Tuesday, July 22, 2014

Israel's Netanyahu: They want to pile up as many civilian dead as they can. They use telegenically dead Palestinians for their cause. They want the more dead, the better.

    Tuesday, July 22, 2014   No comments

Israel's Netanyahu: They want to pile up as many civilian dead as they can. They use telegenically dead Palestinians for their cause. They want the more dead, the better.

Joseph Goebbels, November 16, 1941, essay in Das Reich, addressing Germany sympathy for German Jews forced to wear yellow stars:
The Jews gradually are having to depend more and more on themselves, and have recently found a new trick. They knew the good-natured German Michael in us, always ready to shed sentimental tears for the injustice done to them. One suddenly has the impression that the Berlin Jewish population consists only of little babies whose childish helplessness might move us, or else fragile old ladies. The Jews send out the pitiable. They may confuse some harmless souls for a while, but not us. We know exactly what the situation is.

Rather than lard up the point with numerous defensive caveats about what is and is not being said here (which, in any event, never impede willful media distorters in their tactics), I’ll simply note three brief points:


(1) To compare aspects of A and B is not to posit that A and B are identical (e.g., to observe that Bermuda and Bosnia are both countries beginning with the letter “B” is not to depict them as the same, just as observing that both the U.S. in 2003 and Germany in 1938 launched aggressive wars in direct violation of what were to become the Nuremberg Principles is not to equate the two countries).

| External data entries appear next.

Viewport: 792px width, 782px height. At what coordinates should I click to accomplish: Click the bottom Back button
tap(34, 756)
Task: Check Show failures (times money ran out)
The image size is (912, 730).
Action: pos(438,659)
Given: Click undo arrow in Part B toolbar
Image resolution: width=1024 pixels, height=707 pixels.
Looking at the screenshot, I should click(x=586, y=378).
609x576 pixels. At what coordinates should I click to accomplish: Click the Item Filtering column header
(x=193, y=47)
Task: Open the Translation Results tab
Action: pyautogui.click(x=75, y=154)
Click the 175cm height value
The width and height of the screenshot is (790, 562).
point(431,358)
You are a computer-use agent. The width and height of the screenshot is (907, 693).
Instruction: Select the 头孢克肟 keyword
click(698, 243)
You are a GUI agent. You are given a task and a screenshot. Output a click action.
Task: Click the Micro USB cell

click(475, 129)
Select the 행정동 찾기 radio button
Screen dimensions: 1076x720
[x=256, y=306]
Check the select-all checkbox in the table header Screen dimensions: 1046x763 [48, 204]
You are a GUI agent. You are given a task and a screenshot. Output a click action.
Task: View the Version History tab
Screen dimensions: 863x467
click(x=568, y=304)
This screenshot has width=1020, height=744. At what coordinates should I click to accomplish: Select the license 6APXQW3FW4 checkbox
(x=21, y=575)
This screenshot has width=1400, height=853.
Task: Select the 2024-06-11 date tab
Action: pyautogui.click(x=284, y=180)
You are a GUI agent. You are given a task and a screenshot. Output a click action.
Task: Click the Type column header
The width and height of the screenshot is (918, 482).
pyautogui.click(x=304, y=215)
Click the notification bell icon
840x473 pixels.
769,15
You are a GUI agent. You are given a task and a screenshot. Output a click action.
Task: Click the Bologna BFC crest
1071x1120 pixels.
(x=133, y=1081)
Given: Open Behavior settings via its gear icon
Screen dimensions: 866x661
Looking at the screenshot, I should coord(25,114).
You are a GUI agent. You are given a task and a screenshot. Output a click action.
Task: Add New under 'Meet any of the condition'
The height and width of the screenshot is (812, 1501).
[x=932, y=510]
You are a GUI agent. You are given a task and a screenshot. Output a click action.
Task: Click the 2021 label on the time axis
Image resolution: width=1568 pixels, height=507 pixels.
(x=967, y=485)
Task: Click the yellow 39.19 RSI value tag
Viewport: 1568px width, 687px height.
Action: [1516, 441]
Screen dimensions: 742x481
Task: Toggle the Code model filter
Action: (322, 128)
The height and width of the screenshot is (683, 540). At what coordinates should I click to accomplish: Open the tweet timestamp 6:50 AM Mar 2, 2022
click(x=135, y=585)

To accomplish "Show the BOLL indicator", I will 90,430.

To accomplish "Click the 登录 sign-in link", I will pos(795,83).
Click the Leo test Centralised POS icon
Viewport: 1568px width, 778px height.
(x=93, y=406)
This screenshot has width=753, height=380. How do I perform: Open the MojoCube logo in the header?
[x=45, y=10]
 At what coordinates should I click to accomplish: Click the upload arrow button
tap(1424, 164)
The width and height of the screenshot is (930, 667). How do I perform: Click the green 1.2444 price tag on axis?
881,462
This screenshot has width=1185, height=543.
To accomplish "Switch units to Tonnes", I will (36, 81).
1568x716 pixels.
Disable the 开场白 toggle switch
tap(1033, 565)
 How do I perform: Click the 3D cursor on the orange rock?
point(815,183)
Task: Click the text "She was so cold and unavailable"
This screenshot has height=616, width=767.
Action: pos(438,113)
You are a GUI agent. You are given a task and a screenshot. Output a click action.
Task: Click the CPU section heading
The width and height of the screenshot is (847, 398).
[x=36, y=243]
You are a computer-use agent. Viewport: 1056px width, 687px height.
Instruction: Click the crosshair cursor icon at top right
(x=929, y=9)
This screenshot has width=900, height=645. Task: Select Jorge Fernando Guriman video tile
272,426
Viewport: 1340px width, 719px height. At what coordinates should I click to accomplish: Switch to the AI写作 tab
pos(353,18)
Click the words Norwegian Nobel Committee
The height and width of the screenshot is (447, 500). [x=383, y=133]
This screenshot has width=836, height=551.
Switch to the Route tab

(2) In general, the universality of war rhetoric is a vital fact, necessary to evaluate the merit of contemporary claims used to justify militarism (claims that a war amounts to mere “humanitarian intervention”, for instance, have been invoked over and over to justify even the most blatant aggression). Similarly, the notion that one is barred from ever citing certain historical examples in order to draw lessons for contemporary conflicts is as dangerous as it is anti-intellectual.